RETROSPECTIVE
SARAH MALDOROR
Organised in collaboration with Filmoteca de Catalunya
When
From May 23rd to June 25th
Where
To invoke the name of the filmmaker Sarah Maldoror is to bring back to life The Songs of Maldoror (Les Chants de Maldoror), the 19th-century French surrealist text from which the young filmmaker took her artistic name. With this statement, Maldoror set out the meaning of her entire oeuvre: to bring the avant-garde to the fore from the ideals of negritude. As her daughter Annouchka de Andrade explains, Sarah Maldoror always answered the phone with the question: ‘Ready for the revolution? The French filmmaker of Antillean origin transferred this spirit to her way of understanding cinema, which was always anti-colonial and feminist.
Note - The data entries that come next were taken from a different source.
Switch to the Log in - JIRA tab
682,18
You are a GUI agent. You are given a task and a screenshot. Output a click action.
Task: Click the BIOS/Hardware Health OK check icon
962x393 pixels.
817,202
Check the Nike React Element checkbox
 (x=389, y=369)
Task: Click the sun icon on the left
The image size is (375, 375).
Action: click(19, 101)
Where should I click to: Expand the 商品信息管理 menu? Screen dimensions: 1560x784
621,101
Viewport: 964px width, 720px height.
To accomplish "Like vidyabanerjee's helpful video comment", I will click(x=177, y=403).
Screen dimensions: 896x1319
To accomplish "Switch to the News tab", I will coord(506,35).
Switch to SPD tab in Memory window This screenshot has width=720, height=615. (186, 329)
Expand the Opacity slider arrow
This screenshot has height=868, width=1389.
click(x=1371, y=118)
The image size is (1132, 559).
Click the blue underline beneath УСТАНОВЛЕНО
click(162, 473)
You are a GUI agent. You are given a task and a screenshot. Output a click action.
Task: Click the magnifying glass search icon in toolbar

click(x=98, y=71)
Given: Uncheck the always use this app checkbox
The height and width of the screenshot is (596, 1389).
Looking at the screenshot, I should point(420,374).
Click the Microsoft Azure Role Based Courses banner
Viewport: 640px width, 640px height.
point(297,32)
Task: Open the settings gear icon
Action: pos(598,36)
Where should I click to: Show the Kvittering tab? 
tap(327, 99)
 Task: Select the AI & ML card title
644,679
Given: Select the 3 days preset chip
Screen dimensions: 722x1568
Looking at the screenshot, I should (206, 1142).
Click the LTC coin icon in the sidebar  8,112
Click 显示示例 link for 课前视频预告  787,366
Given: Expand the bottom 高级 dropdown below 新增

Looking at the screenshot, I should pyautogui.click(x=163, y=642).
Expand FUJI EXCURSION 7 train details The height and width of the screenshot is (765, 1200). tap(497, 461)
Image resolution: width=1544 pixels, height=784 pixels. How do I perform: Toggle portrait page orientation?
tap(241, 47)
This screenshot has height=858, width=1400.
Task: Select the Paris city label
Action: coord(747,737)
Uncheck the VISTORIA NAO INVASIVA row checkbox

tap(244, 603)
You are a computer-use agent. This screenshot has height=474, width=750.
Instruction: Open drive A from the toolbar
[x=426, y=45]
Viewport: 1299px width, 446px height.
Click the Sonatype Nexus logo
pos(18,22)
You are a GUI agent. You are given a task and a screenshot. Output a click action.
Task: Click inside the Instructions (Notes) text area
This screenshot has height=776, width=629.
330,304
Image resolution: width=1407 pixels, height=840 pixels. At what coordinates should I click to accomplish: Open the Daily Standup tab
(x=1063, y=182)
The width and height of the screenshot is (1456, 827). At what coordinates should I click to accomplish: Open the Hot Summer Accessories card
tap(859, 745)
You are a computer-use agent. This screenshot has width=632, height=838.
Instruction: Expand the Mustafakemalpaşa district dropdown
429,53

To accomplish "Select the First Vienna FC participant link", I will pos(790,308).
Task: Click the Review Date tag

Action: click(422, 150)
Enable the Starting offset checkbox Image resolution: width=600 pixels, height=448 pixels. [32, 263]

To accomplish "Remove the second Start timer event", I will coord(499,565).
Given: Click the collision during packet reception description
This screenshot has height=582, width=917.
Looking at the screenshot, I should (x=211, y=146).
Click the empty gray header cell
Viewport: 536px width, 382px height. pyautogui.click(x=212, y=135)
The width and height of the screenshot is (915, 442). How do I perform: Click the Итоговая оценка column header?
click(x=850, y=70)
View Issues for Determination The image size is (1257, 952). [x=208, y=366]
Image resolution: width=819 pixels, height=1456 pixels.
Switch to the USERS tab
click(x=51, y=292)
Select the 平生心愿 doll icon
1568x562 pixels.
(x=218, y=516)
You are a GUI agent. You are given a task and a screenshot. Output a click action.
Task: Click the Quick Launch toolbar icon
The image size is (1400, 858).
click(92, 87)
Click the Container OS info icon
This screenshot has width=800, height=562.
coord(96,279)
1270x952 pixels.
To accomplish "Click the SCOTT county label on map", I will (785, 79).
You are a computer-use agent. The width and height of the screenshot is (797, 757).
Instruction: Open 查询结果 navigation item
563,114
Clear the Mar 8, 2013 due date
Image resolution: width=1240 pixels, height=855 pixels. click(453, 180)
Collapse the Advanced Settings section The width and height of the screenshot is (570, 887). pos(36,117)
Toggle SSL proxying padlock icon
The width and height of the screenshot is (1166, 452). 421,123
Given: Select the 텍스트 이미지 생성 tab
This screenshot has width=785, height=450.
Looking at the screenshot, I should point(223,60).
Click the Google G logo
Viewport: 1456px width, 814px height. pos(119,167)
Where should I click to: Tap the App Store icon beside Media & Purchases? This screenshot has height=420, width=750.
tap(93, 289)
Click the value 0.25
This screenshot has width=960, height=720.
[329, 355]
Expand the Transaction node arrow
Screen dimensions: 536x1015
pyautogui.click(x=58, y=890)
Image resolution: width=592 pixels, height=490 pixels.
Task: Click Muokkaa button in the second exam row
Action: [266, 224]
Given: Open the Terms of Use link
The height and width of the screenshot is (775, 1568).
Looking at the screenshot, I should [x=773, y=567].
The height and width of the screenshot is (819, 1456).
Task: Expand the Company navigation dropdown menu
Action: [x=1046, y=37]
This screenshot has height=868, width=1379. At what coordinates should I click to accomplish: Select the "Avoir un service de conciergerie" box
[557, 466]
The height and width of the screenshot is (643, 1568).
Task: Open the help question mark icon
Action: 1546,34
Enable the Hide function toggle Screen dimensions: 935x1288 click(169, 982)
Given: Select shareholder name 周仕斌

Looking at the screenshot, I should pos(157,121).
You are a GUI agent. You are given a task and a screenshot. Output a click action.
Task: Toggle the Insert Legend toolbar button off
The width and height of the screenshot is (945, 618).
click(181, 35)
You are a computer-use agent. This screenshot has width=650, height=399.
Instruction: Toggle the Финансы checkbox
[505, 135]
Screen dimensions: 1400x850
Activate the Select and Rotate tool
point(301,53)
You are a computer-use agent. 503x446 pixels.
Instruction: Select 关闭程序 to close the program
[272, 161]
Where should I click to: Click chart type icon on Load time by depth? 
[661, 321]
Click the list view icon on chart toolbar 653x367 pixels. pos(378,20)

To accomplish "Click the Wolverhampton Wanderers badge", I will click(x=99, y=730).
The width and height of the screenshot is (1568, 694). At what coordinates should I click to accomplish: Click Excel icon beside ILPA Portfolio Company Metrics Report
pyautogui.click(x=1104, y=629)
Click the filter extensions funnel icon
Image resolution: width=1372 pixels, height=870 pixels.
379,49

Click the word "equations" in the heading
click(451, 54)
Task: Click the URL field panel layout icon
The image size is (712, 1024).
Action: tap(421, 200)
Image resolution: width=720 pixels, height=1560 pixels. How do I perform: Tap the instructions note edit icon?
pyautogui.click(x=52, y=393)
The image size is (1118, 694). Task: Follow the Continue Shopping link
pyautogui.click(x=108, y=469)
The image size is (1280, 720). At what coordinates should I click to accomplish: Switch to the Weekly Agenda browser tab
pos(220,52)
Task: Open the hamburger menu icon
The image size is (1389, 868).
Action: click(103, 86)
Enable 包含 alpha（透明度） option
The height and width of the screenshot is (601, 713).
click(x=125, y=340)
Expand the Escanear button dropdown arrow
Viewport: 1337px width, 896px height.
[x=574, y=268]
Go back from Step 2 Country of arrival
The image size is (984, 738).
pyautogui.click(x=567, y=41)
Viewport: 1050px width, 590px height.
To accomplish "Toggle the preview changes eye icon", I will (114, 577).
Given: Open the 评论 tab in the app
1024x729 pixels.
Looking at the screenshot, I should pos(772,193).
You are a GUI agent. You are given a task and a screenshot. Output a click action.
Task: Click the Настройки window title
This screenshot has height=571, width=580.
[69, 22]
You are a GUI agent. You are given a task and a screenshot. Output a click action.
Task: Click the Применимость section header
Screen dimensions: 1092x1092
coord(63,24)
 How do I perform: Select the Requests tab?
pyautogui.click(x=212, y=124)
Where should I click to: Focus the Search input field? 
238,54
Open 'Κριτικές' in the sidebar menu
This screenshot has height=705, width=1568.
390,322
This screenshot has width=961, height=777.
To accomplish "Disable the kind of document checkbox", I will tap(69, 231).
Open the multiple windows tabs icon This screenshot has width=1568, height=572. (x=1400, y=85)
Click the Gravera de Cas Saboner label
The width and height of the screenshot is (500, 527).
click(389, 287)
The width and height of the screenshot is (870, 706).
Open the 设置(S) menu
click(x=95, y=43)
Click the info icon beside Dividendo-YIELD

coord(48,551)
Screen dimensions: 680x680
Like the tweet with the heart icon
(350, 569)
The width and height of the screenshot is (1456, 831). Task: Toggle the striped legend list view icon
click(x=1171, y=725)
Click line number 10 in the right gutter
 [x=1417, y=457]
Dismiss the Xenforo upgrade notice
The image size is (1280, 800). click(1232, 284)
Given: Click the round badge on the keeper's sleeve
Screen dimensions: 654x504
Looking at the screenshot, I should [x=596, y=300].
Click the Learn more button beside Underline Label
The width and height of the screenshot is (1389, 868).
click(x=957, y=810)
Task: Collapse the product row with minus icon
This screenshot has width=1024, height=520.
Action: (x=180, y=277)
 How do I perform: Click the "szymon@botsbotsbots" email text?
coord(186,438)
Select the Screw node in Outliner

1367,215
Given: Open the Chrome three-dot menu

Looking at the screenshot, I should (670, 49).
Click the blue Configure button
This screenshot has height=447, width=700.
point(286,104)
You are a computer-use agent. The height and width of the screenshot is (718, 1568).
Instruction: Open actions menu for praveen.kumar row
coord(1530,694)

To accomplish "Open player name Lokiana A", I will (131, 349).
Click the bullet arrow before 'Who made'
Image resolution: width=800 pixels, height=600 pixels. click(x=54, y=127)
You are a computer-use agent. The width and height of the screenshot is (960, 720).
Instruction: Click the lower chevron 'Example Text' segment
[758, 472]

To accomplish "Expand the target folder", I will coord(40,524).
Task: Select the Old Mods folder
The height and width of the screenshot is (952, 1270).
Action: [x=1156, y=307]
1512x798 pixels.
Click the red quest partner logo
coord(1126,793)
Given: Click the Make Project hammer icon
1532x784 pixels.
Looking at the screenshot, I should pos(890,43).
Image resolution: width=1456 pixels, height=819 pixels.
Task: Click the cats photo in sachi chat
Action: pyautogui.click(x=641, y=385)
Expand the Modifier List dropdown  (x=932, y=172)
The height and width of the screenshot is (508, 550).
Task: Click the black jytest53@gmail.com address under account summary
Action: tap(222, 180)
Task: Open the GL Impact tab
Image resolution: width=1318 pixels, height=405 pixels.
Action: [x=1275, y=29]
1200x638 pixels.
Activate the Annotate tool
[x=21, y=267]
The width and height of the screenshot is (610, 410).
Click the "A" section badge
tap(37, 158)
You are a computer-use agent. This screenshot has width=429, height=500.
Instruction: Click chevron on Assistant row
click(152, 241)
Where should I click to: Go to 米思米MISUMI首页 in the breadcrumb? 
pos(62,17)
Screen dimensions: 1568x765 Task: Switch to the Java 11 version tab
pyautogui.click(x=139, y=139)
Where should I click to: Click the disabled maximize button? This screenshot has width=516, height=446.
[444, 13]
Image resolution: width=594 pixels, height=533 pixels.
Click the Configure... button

Sarah Maldoror (1929-2020) was a vital figure in understanding the cultural and political movement of negritude, political activist, poet, mother, feminist, filmmaker and dramaturge. In 1972 she directed Sambizanga, which portrayed the anti-colonial struggle in Angola, becoming one of the first women filmmakers to work in sub-Saharan Africa. Though well-noticed, Sambizanga is only a small part of Maldoror’s prolific oeuvre. From the 1970s to 2009, she directed some fifty pieces for film and television.
Thanks to the efforts of Annouchka de Andrade and the restoration work carried out by organisations such as the Cineteca di Bologna, the World Cinema Foundation and the Centre National du Cinéma et de l’Image Animée, it has been possible to recover her filmography. These films are shown in this extensive retrospective of her work.